> _Reading passage_
◆ ◆ ◆ ◆ ◆

Solidarity for Kingdom Mission in the Americas

Many followers of Jesus in the United States long for more than what they are currently experiencing in the community of the church. In fact, many are regularly seeking new experiences of worship or teaching or healing that will bring the kind of life and connection they sense they are missing. The unfortunate result of this search is that increasing numbers of United States churches have turned their focus further inward, examining the structure of their liturgy, the quality of their worship, the extent of their “sacrifice” of devotion, etc. This reflection is good and worthwhile, but it is often done as if the members of the church all live in a vacuum – as if the society and world outside the doors of the church do not exist. It seems that the working belief is that each person’s personal submission to Jesus as Lord of the Universe is simply to accomplish salvation for each individual soul. Discipleship, in this environment, simply means leading individual Christians to develop a heart that is internally “right” with God as well as growing in personal obedience which is manifested in their own life and relationships. In many churches and therefore in many Christians’ minds, this is what salvation, righteousness, and community have come to mean.

◆ ◆ ◆ ◆ ◆

> _Stored records_
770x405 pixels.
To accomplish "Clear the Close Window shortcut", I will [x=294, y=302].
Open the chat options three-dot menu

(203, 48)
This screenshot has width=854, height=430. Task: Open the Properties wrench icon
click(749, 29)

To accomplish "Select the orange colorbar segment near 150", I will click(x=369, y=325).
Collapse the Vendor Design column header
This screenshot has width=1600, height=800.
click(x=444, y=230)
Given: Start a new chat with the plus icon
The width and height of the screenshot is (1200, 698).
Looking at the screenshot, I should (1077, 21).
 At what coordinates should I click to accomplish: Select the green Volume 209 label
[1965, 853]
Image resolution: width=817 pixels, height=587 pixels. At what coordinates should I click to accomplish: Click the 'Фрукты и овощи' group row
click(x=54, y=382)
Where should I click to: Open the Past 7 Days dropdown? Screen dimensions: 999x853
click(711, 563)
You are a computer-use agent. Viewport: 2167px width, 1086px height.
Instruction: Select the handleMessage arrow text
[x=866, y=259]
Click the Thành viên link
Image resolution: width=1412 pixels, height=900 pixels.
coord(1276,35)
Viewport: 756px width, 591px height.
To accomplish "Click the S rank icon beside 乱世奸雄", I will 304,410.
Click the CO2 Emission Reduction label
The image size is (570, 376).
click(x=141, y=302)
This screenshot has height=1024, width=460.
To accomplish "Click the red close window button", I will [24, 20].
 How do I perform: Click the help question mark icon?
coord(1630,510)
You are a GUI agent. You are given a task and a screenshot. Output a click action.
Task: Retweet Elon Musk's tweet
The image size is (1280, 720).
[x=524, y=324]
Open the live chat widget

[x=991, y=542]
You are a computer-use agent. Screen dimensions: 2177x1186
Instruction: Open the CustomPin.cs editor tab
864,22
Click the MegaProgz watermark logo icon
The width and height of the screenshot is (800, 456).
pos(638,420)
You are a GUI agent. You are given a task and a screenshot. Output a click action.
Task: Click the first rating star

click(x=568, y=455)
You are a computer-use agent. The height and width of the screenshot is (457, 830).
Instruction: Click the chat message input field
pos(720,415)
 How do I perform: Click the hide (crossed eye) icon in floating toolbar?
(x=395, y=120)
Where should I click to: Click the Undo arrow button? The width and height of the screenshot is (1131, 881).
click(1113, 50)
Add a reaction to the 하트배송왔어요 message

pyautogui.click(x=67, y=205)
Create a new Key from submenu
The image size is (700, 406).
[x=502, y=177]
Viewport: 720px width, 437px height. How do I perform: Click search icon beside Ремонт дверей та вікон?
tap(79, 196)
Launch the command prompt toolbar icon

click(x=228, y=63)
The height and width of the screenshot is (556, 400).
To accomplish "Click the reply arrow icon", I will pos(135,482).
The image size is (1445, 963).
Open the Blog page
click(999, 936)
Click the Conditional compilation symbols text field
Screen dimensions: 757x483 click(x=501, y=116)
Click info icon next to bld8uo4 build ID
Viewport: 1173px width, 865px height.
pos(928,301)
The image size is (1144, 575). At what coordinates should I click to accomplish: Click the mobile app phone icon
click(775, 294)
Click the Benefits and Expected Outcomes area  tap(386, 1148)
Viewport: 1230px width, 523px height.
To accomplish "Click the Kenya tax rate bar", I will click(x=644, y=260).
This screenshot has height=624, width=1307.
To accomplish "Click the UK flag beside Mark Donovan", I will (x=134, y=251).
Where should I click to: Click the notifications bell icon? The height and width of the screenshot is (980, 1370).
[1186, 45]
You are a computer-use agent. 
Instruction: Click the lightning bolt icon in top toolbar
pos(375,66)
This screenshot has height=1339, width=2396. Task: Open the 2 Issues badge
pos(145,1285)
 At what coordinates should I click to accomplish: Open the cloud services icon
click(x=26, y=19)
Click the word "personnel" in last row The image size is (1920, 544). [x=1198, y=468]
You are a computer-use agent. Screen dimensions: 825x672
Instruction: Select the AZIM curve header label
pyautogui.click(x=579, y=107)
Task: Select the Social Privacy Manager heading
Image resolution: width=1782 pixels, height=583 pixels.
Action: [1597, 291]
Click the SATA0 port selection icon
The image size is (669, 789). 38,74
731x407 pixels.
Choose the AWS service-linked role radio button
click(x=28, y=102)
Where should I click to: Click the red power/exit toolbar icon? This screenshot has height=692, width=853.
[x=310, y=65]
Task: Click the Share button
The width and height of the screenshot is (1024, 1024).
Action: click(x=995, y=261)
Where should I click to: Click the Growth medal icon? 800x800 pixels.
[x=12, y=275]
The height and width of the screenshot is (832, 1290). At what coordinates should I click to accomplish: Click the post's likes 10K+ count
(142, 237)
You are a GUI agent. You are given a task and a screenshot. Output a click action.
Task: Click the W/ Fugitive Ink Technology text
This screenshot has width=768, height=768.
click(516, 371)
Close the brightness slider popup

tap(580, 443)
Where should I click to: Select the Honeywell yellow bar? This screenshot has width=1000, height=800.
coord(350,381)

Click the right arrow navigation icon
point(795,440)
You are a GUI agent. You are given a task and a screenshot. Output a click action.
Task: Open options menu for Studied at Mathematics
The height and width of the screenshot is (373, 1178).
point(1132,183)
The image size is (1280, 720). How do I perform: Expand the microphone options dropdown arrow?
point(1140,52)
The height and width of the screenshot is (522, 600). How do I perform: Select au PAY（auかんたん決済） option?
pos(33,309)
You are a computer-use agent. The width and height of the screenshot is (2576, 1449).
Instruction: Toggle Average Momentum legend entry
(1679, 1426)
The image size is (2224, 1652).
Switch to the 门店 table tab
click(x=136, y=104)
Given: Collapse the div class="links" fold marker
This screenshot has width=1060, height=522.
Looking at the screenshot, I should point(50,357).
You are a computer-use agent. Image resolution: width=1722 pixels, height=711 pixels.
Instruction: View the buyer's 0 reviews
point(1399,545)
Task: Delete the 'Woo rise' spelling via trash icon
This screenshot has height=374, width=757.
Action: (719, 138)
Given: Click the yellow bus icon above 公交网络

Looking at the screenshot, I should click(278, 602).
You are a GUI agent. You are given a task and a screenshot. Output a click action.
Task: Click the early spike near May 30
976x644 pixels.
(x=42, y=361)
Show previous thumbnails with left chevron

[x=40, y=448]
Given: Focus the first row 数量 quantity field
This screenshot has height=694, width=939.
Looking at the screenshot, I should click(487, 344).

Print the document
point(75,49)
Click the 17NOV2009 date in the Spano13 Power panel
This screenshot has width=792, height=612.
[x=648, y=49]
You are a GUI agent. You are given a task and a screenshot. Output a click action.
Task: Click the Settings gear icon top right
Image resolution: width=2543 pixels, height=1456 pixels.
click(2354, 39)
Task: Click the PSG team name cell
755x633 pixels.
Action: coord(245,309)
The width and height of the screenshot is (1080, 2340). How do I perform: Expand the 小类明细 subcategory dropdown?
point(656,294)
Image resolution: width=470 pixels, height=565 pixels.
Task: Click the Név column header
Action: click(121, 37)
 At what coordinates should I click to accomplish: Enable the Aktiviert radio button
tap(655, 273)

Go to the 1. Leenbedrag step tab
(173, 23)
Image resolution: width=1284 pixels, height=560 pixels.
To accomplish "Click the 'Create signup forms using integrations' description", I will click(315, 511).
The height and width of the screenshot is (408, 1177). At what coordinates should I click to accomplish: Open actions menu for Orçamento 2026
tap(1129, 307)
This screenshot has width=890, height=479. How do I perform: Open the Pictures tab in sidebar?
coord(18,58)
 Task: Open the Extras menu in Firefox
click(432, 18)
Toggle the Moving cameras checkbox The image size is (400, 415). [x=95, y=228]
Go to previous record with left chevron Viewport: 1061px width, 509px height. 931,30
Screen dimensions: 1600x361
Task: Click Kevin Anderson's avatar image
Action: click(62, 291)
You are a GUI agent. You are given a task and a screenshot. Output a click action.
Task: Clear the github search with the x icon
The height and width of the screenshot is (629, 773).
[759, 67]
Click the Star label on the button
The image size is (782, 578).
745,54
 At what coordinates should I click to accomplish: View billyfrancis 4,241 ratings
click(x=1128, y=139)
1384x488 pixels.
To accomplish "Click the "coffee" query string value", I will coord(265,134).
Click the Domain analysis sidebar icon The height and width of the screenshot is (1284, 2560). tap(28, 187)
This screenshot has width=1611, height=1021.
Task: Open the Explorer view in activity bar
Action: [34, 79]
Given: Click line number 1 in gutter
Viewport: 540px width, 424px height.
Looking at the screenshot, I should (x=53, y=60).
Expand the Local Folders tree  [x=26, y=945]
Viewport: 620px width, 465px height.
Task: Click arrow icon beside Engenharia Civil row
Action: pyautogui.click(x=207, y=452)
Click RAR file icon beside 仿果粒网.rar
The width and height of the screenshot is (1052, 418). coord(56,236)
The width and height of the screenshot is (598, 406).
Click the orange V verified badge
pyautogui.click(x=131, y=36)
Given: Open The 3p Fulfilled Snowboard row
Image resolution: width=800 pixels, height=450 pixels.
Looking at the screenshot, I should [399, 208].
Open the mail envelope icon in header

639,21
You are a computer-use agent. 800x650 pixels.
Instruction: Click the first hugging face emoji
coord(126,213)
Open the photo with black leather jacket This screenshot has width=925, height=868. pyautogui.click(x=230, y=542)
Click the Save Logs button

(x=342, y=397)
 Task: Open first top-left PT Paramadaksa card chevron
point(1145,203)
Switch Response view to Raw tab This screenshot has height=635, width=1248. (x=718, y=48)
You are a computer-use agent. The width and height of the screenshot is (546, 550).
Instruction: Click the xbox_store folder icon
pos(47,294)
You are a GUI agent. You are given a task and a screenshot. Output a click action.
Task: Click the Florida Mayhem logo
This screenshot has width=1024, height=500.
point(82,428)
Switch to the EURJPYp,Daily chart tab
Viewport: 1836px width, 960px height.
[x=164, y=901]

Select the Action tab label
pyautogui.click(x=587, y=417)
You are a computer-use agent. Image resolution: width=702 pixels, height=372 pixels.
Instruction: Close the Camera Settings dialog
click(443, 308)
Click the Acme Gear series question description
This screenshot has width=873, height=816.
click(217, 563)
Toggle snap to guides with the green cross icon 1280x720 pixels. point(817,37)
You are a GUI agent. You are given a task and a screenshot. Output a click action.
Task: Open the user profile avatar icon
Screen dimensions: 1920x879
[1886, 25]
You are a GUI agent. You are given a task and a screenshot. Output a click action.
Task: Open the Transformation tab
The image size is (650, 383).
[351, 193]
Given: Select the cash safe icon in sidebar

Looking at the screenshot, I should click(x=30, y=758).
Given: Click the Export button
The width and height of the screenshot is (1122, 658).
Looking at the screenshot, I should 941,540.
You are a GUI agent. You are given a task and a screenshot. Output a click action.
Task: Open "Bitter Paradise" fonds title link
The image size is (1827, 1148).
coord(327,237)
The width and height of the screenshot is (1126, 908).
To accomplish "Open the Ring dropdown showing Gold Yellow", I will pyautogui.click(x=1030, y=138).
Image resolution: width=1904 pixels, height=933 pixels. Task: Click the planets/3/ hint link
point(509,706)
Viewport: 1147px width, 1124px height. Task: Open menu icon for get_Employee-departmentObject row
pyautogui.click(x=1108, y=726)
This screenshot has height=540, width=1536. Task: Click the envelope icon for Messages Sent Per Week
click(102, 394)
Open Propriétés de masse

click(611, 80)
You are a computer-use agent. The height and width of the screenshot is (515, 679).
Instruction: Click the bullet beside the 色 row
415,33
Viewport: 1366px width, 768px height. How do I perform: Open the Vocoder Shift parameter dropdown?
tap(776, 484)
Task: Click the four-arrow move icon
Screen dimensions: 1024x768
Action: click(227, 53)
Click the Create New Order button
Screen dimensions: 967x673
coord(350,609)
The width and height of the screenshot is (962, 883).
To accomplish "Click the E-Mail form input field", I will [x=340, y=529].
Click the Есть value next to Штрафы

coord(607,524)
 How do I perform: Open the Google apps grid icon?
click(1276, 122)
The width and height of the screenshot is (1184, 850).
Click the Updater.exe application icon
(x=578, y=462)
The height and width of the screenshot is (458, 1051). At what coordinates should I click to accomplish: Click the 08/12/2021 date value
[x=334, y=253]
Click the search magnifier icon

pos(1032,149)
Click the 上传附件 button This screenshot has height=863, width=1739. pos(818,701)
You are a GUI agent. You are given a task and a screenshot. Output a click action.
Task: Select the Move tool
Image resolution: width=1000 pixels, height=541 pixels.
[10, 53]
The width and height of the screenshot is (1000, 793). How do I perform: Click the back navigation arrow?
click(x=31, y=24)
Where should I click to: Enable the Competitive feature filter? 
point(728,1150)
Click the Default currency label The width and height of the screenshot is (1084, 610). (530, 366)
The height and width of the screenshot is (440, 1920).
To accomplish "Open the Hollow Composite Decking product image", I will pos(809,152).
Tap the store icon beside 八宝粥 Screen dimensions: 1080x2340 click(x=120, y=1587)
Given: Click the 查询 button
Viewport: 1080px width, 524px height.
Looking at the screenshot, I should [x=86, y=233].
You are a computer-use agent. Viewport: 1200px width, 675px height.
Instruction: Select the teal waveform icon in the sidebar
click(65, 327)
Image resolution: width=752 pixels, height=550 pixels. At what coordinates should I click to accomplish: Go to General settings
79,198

◆ ◆ ◆ ◆ ◆

> _Written problem_
According to the passage on kingdom mission in the Americas, why have increasing numbers of United States churches turned their focus further inward? Answer in one to three sentences. The listing has no connection to the passage on kingdom mission in the Americas.

> _Result of this exercise_
Many followers of Jesus in the United States long for more than they currently experience in church community. They keep seeking new experiences of worship, teaching, or healing to bring the life and connection they sense they are missing. That search has resulted in more churches turning inward to examine their liturgy, worship, and devotion.